Overall, Dien Bard said that molecular tests at the POC have the potential to deliver test results at a much faster pace than testing performed in clinical laboratories, allowing providers to make a treatment decision in real time.
However, she emphasized there are also potential issues related to misuse, performance, and misinterpretation of test results, as well as quality control, when a clinical test is performed by non-laboratorians. Oversight by a clinical microbiology expert of any infectious disease POC molecular tests, such as the microbiology laboratory director, is important "to ensure that the same quality assurance that is being instilled in the clinical laboratories is continued at the point of care," Dien Bard said.

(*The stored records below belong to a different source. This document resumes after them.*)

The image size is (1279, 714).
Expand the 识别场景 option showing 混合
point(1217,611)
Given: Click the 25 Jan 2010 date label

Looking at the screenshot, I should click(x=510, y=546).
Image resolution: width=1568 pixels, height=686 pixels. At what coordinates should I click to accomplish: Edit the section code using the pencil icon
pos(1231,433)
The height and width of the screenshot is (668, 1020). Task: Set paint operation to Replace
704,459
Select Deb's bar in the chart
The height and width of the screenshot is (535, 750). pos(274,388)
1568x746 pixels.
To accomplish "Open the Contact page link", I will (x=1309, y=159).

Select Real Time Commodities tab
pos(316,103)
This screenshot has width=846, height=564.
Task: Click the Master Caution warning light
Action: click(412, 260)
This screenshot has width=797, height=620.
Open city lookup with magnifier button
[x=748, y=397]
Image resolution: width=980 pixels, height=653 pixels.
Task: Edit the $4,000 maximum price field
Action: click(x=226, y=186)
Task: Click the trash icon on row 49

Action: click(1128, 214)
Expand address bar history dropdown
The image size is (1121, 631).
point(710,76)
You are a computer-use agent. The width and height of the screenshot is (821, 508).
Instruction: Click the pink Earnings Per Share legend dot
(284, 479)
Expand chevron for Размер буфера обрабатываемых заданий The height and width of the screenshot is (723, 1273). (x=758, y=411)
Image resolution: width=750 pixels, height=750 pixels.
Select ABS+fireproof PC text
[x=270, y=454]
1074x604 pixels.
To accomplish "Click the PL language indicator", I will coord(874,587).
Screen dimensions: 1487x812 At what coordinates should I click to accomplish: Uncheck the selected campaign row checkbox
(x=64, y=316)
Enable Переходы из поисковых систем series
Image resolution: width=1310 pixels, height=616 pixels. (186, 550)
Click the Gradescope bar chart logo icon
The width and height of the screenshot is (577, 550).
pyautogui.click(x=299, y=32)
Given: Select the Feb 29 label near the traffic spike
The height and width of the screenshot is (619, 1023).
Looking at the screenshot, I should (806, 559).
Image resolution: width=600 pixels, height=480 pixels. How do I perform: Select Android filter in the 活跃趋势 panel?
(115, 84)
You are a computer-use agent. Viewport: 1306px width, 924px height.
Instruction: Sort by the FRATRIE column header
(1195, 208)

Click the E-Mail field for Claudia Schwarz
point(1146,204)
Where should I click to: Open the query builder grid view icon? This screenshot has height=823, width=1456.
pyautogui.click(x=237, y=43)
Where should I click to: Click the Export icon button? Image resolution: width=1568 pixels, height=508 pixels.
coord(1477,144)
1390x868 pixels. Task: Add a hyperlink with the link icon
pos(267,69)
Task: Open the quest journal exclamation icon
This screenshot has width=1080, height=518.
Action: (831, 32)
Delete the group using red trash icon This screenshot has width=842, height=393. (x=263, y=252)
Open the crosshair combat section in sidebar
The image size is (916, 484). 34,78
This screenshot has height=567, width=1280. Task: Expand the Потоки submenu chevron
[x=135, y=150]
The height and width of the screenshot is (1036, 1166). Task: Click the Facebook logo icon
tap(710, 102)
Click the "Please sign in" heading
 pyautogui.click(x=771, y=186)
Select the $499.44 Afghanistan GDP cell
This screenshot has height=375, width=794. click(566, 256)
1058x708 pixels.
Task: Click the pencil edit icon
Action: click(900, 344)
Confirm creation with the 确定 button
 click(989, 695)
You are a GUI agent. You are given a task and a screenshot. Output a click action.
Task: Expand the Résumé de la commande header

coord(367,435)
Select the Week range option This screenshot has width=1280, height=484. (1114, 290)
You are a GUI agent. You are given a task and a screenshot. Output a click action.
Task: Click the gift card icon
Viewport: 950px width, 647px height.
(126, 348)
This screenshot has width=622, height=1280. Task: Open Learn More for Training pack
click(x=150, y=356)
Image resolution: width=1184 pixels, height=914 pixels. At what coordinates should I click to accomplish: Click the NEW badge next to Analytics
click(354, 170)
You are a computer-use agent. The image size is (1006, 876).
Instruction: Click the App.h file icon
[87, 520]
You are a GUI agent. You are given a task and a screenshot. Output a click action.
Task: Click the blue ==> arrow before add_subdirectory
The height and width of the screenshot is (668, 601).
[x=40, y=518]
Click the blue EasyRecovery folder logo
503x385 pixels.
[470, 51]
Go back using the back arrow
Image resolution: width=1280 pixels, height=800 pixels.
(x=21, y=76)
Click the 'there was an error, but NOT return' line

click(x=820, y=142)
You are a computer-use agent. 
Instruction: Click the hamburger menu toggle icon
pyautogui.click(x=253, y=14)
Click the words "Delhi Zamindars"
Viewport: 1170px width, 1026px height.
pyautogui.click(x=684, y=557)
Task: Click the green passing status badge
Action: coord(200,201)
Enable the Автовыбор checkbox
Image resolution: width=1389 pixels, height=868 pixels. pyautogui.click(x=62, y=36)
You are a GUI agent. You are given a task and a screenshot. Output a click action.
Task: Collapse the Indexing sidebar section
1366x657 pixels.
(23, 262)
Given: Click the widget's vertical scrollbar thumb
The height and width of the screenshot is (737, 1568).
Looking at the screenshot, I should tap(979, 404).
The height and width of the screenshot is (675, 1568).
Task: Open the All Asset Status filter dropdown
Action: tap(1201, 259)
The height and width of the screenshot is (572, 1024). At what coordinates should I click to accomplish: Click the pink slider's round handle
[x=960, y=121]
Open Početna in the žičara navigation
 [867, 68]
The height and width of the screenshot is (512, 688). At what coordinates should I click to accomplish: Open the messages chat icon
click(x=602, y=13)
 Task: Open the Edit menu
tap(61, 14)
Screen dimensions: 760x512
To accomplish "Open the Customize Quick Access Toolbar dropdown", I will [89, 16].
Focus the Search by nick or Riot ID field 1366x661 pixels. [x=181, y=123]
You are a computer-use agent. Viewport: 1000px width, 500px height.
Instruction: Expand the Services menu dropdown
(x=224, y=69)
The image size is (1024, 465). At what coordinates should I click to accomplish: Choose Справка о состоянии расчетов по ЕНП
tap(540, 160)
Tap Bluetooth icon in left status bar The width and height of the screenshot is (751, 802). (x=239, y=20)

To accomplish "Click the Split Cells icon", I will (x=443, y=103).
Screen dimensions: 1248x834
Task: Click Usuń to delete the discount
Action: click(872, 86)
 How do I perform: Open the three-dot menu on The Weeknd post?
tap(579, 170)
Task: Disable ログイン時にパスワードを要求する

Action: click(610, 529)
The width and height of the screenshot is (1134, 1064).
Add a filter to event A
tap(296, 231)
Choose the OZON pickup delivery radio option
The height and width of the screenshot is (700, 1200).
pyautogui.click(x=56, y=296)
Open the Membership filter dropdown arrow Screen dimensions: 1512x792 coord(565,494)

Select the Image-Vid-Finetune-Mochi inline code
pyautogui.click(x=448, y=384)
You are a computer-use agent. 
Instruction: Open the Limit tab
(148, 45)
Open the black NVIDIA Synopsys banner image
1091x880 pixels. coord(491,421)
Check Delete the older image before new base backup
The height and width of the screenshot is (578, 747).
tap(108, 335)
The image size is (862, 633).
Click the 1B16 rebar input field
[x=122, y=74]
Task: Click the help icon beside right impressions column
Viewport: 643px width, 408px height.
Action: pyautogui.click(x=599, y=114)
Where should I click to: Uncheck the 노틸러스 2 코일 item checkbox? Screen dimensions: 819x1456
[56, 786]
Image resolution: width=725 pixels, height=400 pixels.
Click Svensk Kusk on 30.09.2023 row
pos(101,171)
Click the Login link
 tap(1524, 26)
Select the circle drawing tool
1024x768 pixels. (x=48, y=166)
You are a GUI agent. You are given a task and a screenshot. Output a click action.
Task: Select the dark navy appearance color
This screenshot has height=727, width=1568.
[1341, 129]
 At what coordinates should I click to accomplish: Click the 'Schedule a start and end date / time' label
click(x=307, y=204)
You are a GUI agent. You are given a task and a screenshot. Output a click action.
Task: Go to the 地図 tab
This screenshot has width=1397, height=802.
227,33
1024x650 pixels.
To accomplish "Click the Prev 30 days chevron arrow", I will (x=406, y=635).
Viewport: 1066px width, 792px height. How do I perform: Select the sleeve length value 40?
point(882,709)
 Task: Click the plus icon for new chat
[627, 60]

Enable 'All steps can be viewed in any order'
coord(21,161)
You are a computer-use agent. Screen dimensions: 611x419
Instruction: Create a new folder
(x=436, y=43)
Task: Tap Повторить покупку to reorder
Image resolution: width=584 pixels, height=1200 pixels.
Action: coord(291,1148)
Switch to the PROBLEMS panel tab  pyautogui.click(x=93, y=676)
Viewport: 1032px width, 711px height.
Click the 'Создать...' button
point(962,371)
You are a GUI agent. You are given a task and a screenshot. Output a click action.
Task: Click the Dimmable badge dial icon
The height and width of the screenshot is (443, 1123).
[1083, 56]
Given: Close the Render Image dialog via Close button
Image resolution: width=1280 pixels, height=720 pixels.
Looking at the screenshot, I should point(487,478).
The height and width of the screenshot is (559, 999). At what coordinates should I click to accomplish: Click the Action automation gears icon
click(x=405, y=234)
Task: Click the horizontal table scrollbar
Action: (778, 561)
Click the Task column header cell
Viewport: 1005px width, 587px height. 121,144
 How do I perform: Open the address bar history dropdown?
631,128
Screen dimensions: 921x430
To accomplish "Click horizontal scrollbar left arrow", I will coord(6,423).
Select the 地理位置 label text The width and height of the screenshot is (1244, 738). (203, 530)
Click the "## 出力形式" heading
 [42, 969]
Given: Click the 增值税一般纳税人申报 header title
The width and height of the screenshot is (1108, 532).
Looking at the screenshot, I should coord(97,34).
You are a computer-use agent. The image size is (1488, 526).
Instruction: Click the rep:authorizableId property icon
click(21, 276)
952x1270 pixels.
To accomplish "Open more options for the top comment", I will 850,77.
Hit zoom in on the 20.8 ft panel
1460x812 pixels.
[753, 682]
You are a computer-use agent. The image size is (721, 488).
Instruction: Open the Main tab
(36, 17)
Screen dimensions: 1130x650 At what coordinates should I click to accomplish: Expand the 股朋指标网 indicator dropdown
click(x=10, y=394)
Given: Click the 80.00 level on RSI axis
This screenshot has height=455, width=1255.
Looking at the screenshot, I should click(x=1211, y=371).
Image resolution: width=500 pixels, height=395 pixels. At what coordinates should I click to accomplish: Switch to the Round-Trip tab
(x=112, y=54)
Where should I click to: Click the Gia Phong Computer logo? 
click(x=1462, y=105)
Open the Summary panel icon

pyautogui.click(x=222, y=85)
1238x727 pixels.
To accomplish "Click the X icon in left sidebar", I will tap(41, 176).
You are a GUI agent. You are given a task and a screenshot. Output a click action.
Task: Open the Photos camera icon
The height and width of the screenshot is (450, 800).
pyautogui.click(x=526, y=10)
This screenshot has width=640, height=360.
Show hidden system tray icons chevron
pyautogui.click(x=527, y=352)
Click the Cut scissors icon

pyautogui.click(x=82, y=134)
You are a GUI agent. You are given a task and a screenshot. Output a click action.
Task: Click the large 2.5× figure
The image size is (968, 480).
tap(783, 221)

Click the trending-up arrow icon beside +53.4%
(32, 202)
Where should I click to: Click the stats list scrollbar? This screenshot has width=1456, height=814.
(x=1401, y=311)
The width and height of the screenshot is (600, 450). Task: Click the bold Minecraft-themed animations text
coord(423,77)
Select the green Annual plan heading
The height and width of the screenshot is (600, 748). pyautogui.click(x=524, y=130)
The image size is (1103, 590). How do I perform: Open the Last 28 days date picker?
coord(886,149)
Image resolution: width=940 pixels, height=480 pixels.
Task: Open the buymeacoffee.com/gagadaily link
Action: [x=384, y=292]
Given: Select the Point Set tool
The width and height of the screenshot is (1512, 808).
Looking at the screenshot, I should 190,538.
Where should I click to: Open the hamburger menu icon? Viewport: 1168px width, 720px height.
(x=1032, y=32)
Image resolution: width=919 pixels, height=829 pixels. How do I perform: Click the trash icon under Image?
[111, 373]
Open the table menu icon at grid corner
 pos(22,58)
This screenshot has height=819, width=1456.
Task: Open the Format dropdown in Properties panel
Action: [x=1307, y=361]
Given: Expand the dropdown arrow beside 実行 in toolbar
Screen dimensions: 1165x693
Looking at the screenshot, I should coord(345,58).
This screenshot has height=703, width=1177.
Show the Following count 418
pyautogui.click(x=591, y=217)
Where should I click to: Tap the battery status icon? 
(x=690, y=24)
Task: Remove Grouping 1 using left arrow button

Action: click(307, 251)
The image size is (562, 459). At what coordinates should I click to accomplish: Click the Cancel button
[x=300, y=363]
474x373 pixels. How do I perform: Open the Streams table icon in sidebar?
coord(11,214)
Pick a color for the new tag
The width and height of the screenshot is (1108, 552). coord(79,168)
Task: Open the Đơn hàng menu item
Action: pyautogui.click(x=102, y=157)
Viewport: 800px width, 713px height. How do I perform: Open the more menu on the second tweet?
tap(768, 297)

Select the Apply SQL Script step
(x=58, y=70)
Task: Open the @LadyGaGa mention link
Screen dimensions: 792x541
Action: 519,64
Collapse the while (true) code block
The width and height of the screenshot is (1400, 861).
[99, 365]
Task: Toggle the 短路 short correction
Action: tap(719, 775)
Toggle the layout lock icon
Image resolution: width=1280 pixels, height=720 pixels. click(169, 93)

Suchita Rao, an infectious disease expert at Children’s Hospital Colorado, said her health system is also not currently using point-of-care molecular testing, but rather is using the Cepheid GeneXpert in the lab. And, since the 2009 pandemic flu, the hospital has also stopped using EIA-based rapid testing, given the issues with lower sensitivity, Rao said.
Based on the ISDA guidelines, she said the hospital tries to limit influenza testing to populations who are at risk of more severe disease, such as children who are going to be hospitalized or are under observation, are very young, or have a high-risk medical condition.
"Further, testing should be conducted if it will lead to a change in clinical decision-making," Rao said, adding, "From a healthcare perspective, trade-offs for hospitals don't just include the loss of revenue generated from testing in the microbiology lab, but there is the potential for an increase in testing given the faster turnaround time, and more widespread antiviral prescribing for children who wouldn’t necessarily receive any benefit."
Although the hospital uses the Cepheid GeneXpert, it experiences some limitations with respect to the two-hour turnaround time, Rao said.
Most testing is conducted by the emergency departments and urgent care sites, "and for patients who are evaluated more expeditiously, results are not available in time to impact clinical decision-making," she said. Also, the hospital notifies family members of patients who have a positive test result after leaving the ED, and antivirals may be prescribed at that time. "But for those patients prescribed an antiviral or who test negative, we do not currently have a mechanism to notify parents to stop antivirals," she said.
Given the time limitations with the GeneXpert in use at Colorado Children's Hospital, Rao said her team is interested in introducing molecular POC testing for influenza and Group A strep, and is "hoping to incorporate both of these at three hospital sites within our health system by the next respiratory season."
In addition, the hospital is hoping to embed clinical decision support alongside the rollout to help with diagnostic and antimicrobial stewardship efforts and promote judicious testing and antiviral prescribing.
In a similar scenario, Arthur Rabson, director of the tissue typing, molecular pathology, clinical immunology, and microbiology laboratories at Tufts Medical Center, said his health system does not currently use POC testing for flu.
"We require all nasopharyngeal swabs to come to the central microbiology lab where they are tested on the GeneXpert system for flu A and flu B, and if pediatric, also RSV," Rabson said.
The rationales he provided present a potential hurdle that developers will likely have to overcome in the future, if they wish to see broader use: "We think that POC molecular testing for flu will be abused and will be a significant financial drain," Rabson said.